Use this file to discover all available pages before exploring further.

On Astronomer, each Airflow deployment is equipped with a PostgreSQL database that serves as Airflow’s underlying metadata database and the scheduler’s source of truth. On Astronomer Software, a Postgres metadata database will be created for each individual Airflow Deployment and hosted within your wider platform database. This guide will cover guidelines for the following:
  • Risks associated with and use cases for database Access
  • Access to Airflow’s database in local development
  • Decode Astronomer’s metadata Secret
  • Access to Airflow’s database on Astronomer
  • Example DAG that incorporates a query to the database
Airflow’s “Ad-Hoc Query” feature used to be a common way to test DB connections and query the Airflow metadata database via the Airflow UI but was deprecated in 1.10 for security reasons.

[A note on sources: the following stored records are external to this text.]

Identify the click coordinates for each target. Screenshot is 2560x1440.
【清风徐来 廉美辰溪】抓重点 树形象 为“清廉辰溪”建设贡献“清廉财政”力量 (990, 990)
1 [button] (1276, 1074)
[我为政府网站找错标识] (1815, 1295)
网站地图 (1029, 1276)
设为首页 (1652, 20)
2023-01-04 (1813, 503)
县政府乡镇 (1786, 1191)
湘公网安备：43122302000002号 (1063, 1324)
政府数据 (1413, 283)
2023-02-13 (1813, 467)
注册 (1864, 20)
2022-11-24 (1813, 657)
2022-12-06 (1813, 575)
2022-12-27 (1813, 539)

Risk associated with database access

As noted above, every Airflow Deployment’s metadata database on Astronomer is hosted within the Platform database your team initiated during the install process for Astronomer Software. Given its importance to the scheduler’s performance, it’s worth noting the risks associated with accessing Airflow’s database. We strongly recommend users do not write to the database directly as it can compromise both the integrity of your Airflow Deployment and both of our team’s ability to support a user in the case of an issue.

Use cases

Keeping the above risk in mind, pulling from and reading the database safely can be a great way to gather metadata from your Airflow Deployment that isn’t otherwise exposed on Astronomer and Airflow (yet). A few examples of what you can query for:
  • Completed Task Count
  • Tasks started per hour, per week
  • Task duration
Read below for DB access guidelines both locally and on Astronomer.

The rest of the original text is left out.